## Exercise directions
Output exactly the lines below, starting with the line that has "Click the 名师课程 button in the watermark" and going on through the line that has "Screen dimensions: 938x752", both included, and no other lines.
Supplied records Start Marker
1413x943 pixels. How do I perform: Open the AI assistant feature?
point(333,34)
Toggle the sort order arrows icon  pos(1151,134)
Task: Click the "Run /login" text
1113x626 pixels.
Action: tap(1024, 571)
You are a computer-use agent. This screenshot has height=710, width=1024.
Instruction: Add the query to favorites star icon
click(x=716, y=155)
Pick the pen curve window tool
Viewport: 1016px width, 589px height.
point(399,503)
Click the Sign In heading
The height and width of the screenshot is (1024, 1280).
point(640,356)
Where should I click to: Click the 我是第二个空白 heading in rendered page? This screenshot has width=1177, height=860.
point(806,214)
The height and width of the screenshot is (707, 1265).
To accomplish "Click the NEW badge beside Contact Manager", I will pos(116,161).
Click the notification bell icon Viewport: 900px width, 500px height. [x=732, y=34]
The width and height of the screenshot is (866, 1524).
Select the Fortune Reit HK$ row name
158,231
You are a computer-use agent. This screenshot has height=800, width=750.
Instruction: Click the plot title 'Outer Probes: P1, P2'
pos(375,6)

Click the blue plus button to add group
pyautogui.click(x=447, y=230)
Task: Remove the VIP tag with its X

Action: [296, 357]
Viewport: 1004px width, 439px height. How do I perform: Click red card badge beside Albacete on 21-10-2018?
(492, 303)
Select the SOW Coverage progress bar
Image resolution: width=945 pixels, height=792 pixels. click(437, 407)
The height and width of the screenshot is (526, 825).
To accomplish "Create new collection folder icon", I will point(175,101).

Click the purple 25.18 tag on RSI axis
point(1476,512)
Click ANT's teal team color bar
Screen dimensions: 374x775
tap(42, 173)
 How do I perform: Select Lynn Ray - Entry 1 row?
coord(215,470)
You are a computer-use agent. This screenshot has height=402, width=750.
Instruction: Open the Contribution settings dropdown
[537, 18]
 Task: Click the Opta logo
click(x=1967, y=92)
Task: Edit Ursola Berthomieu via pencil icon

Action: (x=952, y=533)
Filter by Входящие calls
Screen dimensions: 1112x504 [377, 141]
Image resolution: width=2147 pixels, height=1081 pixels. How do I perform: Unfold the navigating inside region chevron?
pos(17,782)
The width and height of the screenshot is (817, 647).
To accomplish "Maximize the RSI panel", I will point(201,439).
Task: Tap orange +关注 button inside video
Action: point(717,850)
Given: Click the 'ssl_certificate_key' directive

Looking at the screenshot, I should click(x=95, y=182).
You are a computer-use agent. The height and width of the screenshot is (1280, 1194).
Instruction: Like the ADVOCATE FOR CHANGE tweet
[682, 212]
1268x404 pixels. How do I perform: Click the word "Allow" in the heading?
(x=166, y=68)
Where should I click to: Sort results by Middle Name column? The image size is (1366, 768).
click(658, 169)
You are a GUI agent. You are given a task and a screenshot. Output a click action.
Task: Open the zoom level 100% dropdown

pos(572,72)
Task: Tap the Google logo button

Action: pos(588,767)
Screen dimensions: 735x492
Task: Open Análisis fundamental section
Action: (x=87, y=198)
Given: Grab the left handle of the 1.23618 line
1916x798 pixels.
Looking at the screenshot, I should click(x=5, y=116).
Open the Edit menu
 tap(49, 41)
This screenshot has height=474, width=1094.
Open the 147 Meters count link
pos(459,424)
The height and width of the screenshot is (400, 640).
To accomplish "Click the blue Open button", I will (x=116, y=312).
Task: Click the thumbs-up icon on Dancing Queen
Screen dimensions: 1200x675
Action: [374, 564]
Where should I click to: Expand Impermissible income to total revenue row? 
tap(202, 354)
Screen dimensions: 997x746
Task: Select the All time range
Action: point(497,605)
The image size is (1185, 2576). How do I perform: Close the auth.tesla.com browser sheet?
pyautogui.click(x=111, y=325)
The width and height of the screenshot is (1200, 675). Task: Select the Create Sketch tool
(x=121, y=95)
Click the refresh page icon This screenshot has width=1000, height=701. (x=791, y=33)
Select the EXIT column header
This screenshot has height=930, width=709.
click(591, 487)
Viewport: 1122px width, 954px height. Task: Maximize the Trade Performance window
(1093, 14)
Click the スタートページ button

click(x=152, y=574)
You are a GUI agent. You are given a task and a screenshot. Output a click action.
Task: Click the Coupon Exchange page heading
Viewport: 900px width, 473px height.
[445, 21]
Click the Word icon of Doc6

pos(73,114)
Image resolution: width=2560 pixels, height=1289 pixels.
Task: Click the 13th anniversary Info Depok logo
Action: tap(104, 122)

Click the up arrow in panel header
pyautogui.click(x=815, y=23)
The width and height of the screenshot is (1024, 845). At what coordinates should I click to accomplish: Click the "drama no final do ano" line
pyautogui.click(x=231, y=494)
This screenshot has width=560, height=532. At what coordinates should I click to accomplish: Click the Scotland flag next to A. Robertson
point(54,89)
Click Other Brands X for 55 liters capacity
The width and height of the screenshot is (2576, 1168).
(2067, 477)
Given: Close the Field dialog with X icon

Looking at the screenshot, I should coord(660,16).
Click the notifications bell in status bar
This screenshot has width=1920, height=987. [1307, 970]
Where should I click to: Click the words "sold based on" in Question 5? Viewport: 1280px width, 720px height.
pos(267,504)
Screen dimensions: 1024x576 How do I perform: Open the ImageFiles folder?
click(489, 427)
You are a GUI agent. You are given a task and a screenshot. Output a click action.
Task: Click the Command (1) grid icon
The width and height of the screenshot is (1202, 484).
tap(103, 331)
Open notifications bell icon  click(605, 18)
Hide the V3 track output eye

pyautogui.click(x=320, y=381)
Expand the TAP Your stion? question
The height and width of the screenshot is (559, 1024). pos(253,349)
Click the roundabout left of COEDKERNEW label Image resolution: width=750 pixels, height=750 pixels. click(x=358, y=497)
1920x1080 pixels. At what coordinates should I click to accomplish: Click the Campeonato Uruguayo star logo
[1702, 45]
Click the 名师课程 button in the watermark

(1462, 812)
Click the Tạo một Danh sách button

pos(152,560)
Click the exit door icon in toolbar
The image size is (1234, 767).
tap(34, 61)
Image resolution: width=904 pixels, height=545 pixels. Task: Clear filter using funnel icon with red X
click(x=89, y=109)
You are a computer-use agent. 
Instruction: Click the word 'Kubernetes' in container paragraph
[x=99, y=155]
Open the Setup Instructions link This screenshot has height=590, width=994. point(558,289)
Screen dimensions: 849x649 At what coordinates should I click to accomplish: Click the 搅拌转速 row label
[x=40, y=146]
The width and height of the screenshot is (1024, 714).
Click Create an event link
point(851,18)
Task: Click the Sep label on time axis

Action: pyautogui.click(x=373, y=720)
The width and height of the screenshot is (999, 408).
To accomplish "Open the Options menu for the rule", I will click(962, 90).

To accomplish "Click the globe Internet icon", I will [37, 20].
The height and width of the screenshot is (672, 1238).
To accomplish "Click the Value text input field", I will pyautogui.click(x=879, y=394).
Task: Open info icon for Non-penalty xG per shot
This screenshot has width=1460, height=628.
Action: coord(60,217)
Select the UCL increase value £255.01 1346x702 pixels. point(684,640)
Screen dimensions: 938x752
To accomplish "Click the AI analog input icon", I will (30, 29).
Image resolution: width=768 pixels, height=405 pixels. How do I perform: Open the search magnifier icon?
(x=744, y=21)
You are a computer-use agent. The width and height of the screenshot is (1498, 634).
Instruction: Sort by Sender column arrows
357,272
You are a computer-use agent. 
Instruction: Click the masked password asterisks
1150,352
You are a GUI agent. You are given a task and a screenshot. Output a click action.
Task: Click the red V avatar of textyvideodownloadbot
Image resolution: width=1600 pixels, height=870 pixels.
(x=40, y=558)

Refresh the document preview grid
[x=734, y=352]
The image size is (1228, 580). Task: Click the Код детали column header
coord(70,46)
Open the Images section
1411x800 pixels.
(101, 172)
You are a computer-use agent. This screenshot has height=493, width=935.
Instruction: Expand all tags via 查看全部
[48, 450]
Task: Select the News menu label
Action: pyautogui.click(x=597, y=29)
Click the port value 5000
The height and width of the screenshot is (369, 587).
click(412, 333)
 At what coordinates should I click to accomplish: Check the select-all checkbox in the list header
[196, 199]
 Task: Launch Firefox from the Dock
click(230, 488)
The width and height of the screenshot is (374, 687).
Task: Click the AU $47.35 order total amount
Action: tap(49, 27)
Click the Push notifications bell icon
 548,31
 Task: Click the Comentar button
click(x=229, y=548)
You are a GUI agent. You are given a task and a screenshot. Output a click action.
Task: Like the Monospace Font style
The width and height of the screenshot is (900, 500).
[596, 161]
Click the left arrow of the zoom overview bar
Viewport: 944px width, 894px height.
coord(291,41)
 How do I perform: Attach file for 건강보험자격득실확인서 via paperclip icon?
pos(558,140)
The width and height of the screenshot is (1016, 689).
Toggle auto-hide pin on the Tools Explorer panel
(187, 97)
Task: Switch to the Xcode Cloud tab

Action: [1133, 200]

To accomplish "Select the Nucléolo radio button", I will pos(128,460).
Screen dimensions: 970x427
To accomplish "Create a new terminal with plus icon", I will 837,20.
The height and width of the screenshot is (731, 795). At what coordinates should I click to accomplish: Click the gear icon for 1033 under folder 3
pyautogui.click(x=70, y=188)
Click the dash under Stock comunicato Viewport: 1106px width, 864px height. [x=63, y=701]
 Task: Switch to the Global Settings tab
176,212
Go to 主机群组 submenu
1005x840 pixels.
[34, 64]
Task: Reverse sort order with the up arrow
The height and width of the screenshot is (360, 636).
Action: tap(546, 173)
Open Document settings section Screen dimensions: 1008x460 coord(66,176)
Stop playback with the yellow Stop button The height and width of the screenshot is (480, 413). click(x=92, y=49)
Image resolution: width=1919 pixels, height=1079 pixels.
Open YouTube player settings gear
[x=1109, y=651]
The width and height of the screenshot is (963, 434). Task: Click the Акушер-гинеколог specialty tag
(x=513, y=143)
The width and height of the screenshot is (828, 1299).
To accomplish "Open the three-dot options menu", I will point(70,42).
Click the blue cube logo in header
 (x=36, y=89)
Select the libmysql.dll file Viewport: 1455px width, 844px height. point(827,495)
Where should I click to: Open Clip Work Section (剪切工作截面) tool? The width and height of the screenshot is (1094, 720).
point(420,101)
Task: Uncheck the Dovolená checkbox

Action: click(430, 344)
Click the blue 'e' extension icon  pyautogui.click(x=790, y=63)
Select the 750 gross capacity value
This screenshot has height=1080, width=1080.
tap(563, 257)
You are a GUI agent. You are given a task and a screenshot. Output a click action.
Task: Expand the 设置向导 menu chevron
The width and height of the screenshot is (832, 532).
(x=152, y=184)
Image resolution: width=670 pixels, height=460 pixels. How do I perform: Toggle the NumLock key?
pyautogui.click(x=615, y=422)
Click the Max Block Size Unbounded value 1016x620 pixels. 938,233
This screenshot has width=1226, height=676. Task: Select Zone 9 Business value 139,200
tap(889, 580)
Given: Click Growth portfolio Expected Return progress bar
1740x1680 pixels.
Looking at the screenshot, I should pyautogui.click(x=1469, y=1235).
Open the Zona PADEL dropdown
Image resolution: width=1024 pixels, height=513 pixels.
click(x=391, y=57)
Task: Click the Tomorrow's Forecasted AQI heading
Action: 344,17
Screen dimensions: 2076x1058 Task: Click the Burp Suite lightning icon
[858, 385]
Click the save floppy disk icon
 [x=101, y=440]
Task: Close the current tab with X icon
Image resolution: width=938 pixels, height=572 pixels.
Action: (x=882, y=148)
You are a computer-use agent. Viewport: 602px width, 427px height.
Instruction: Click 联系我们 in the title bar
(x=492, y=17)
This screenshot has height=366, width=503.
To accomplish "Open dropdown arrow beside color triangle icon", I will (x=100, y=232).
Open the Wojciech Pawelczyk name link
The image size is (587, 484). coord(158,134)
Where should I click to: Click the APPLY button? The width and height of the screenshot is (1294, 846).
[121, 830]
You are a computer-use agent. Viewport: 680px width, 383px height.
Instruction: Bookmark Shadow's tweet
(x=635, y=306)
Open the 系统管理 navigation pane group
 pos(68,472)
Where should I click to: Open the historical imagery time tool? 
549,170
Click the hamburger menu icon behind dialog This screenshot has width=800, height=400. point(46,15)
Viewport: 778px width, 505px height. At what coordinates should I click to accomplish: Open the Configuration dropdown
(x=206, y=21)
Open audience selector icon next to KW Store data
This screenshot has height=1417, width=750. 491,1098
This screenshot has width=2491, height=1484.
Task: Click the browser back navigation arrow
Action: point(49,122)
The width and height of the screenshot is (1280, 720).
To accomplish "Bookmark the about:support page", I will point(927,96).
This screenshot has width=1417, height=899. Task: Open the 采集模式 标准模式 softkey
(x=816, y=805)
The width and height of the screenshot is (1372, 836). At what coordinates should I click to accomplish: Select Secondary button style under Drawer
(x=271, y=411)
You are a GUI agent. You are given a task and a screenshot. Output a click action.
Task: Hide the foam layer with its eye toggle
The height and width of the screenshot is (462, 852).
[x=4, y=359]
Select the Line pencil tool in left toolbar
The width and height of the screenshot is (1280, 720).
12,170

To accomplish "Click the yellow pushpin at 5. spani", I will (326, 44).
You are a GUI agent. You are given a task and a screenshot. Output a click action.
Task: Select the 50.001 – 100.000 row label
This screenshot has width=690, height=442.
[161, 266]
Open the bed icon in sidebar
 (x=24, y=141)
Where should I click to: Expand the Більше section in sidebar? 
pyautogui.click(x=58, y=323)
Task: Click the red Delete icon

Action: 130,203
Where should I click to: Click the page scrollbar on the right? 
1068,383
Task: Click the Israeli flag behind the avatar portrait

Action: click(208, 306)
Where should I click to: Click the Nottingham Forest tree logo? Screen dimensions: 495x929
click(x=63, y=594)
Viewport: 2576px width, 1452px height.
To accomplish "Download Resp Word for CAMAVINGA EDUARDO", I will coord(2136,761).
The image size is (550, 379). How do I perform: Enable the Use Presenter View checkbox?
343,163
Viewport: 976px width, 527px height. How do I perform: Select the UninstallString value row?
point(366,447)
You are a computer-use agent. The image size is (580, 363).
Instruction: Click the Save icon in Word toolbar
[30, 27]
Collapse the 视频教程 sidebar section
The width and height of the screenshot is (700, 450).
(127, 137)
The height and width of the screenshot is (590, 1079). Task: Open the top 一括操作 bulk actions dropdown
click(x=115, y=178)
Supplied records End Marker
## The completed task
Click the 名师课程 button in the watermark

(1462, 812)
Click the Tạo một Danh sách button

pos(152,560)
Click the exit door icon in toolbar
The image size is (1234, 767).
tap(34, 61)
Image resolution: width=904 pixels, height=545 pixels. Task: Clear filter using funnel icon with red X
click(x=89, y=109)
You are a computer-use agent. 
Instruction: Click the word 'Kubernetes' in container paragraph
[x=99, y=155]
Open the Setup Instructions link This screenshot has height=590, width=994. point(558,289)
Screen dimensions: 849x649 At what coordinates should I click to accomplish: Click the 搅拌转速 row label
[x=40, y=146]
The width and height of the screenshot is (1024, 714).
Click Create an event link
point(851,18)
Task: Click the Sep label on time axis

Action: pyautogui.click(x=373, y=720)
The width and height of the screenshot is (999, 408).
To accomplish "Open the Options menu for the rule", I will click(962, 90).

To accomplish "Click the globe Internet icon", I will [37, 20].
The height and width of the screenshot is (672, 1238).
To accomplish "Click the Value text input field", I will pyautogui.click(x=879, y=394).
Task: Open info icon for Non-penalty xG per shot
This screenshot has width=1460, height=628.
Action: coord(60,217)
Select the UCL increase value £255.01 1346x702 pixels. point(684,640)
Screen dimensions: 938x752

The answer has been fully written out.